Like everyone else, I too went through all this but after all these years I realized that the guilt affects only us and in fact reduces our productivity as well as adds to stress…
Do not feel guilty about
- Getting help for a few hours in the day or week to give you some time for yourself
- Going out with friends and enjoying some me time
- Having a messy home
- Eating out at times
- And almost every other thing under the sun that tends to bog us down under the guilt.
- Socialize with kids
Going out on play dates and connecting with mommy groups are a very good place where you would have the brightest chances of meeting likeminded people. Especially for new mommies who have just started being home with most of their other friends being at work, it is sometimes difficult to reconnect with them at the same level. Meeting other mommies with children of a similar age group will help your kids making friends too and at the same time you get people to have adult conversations with.

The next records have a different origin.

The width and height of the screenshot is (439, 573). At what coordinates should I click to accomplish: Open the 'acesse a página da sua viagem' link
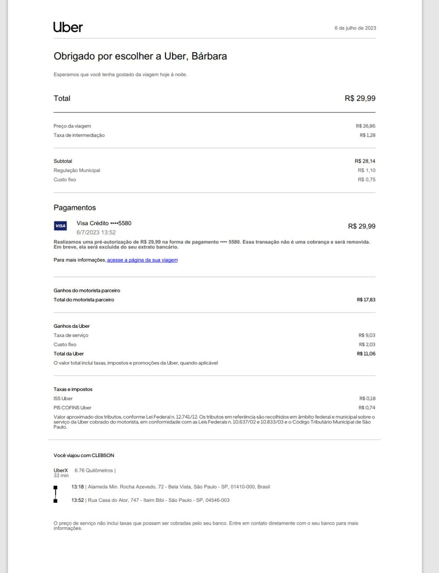tap(142, 260)
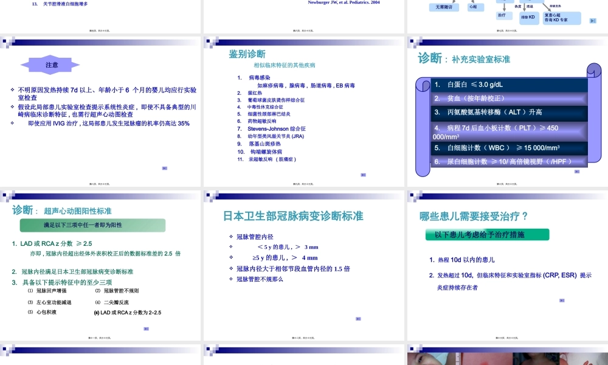
Task: Click the small action icon on the 哪些患儿需要接受治疗 slide
Action: 562,300
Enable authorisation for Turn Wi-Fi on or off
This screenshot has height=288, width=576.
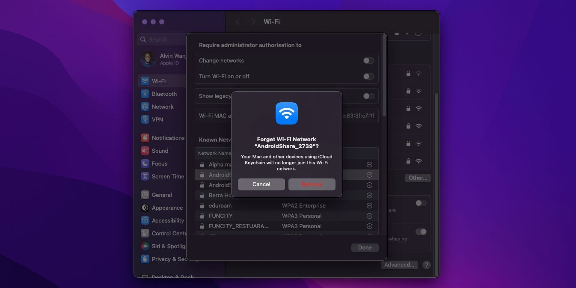(x=368, y=76)
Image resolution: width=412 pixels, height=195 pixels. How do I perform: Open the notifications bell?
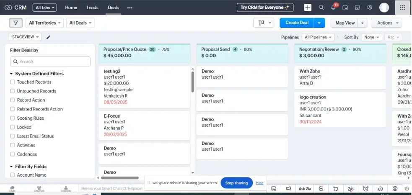click(333, 8)
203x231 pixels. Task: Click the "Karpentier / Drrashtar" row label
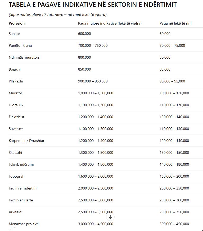26,141
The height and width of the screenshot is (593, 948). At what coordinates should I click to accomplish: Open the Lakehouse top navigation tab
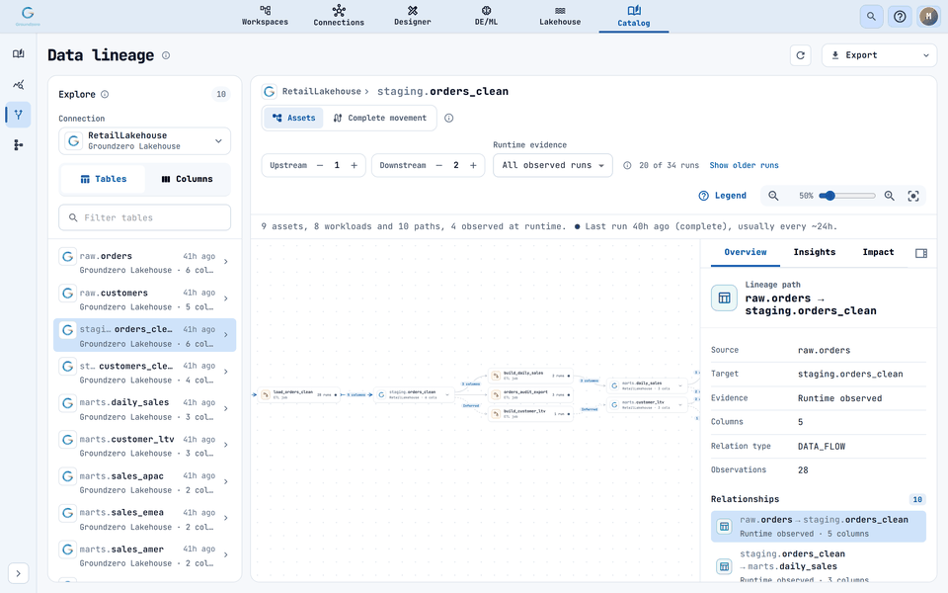click(x=560, y=16)
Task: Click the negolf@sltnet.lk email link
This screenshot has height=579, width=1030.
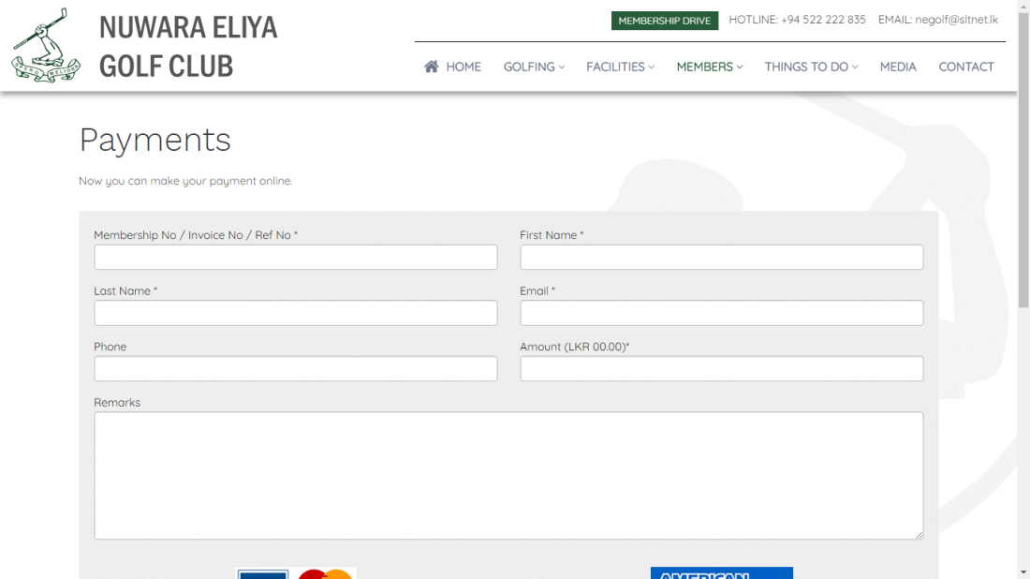Action: click(x=956, y=20)
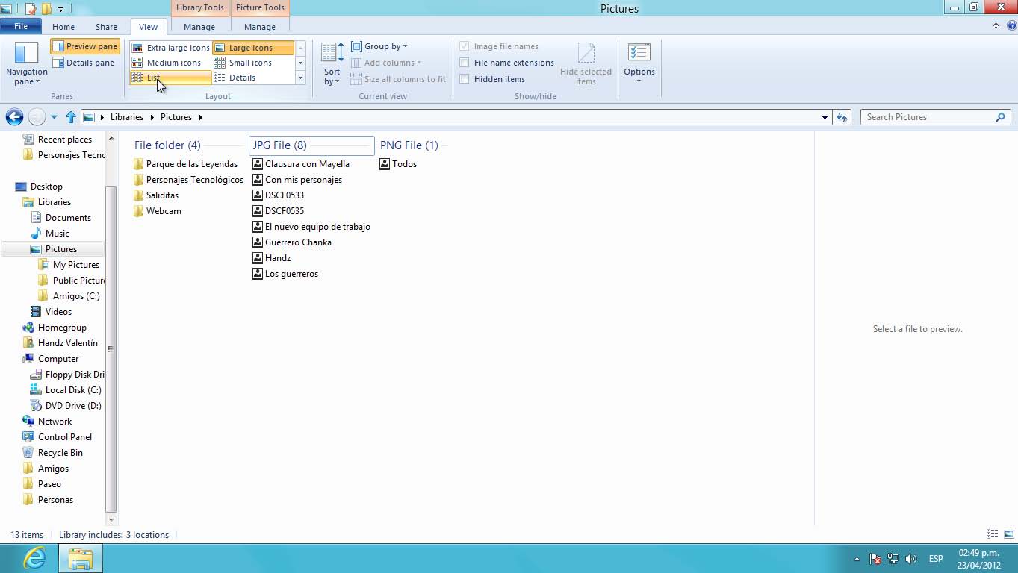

- Do a date night and spend some alone time with your partner
This is one of the most important practice to cultivate. With the kids constantly vying for attention it becomes very difficult to have even a single meaningful and complete conversation at home. Remaining connected with your spouse often takes a backseat. so always take the opportunity to have some quality alone time with them. Go out on a date or to a movie or you can even have one night a week planned where you put the kids early to bed and simply enjoy a movie night at home.
Its very easy to lose yourself while being at home and just go with the flow. So change your mindset. While your family is the priority, you are equally important. Love yourself, take equal care of yourself, groom yourself and feel good about yourself and see it being translated into your family’s happiness too!!!